I’m across the space before I realize I’ve moved. My hands find her arms, hauling her to me, and I don’t think—don’t plan—don’t do anything except act on instinct older than thought.

I kiss her.

The kiss is not gentle.

It’s fierce, desperate, fueled by adrenaline still screaming through my veins. My mouth crashes against hers—bruising, demanding—and for one terrible moment, I think she’ll shove me away, will finally see me for the monster I am.

She doesn’t.

Her hands fist in my shirt, dragging me closer.

She kisses back with equal fury—teeth and tongue and something raw that tastes like rage and relief and want.

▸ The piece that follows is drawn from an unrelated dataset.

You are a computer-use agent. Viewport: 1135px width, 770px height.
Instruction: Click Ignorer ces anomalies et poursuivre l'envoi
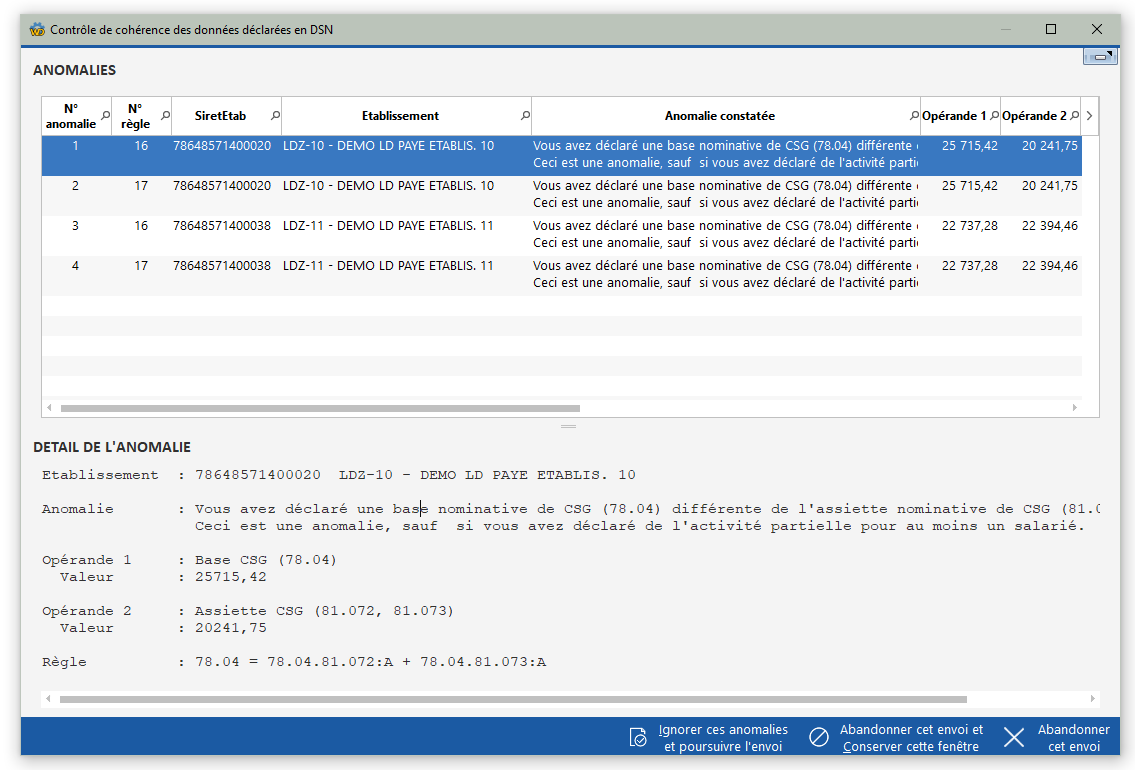tap(723, 738)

My hands find her hips, gripping hard enough to bruise, and she arches into me, her body pressed against mine, her heart pounding against my chest.

She’s warm. Alive. Real. And kissing me like she’s been wanting to for days, like the argument and the fear and the blood we’ve shared have stripped away every reason not to.

It lasts seconds. Maybe longer. An eternity compressed into one desperate moment.

Then we wrench apart.

Both breathing hard. Both shaken. Her lips are swollen, her eyes wide, her chest heaving with ragged breaths. I can still taste her—copper and warmth and something uniquely her.

Neither of us speak.

What is there to say? I just kissed her. In front of my entire war band. After she bled herself to destroy a necromantic trap, and I fought through a horde of undead soldiers to reach her.

Her fingers release my shirt. My hands fall from her hips. The distance between us widens—inches that feel like miles.

Grothak clears his throat. “Captain.” His voice is carefully neutral, but I can hear the question beneath it. “We should secure the perimeter. The fight may have drawn attention.”

He’s right. I know he’s right. The sounds of battle would have carried across the plain—steel on bone, orc war cries, the magical pulse when the sigil broke. If Hadrin’s scouts are anywhere within earshot.

“Do it.” My voice comes out rough. Wrong. “Double the watch. I want to know the moment anyone approaches.”

Grothak nods and moves away, barking orders. The war band stirs into motion around us—securing the building, checking for more traps, tending to the wounded. Normal activity. Routine.

None of it feels normal.

Kielyne hasn’t moved. She stands among the scattered bones, still holding my knife, still bleeding from the cut on her palm. Her gaze is fixed on me—searching for something, though I don’t know what.

“That shouldn’t have happened.” Her voice is quiet. Unsteady.

“No.” I can’t disagree. “It shouldn’t have.”

“We were—the adrenaline—”

“Yes.”

She nods. Once. Twice. Like she’s convincing herself of something. “Right. That’s all it was. Adrenaline.”

We both know she’s lying. We both let the lie stand.

“Your hand.” I gesture at the cut still dripping blood. “Let me—”

“I can handle it.” She pulls back before I can reach her. Puts distance between us. “I’m a healer, remember?”

She turns away. Finds her pack among the scattered debris. Starts binding her wound with the efficient, detached movements of someone who’s done it a thousand times.

I watch her. Can’t look away.

The taste of her is still on my lips. The feel of her body against mine is still burned into my memory. And I want—gods help me, I want—in ways I haven’t let myself want anything in decades.

War horns shatter the moment.

They echo across the Bloodscar Plains—distant but unmistakable, coming from multiple directions at once. Hadrin’s forces. They heard the fight. They’re converging on our position.

Fenrik crashes through the door, pale-green and wild-eyed. “Scouts report riders approaching! Three groups, coming fast! We have maybe twenty minutes before they reach us!”

Kielyne looks at me. The kiss hangs unacknowledged between us, but there’s no time—no time for any of it.

“Move out!” I shove everything else aside. Become the war captain again, the weapon, the monster they need me to be. “Leave everything we can’t carry. We ride toward the Veilspire!”

The war band scrambles to obey. Horses are mounted. Weapons are drawn.

And through it all, her taste lingers on my lips—a reminder of the moment we stole from the chaos.

A promise of something neither of us is ready to name.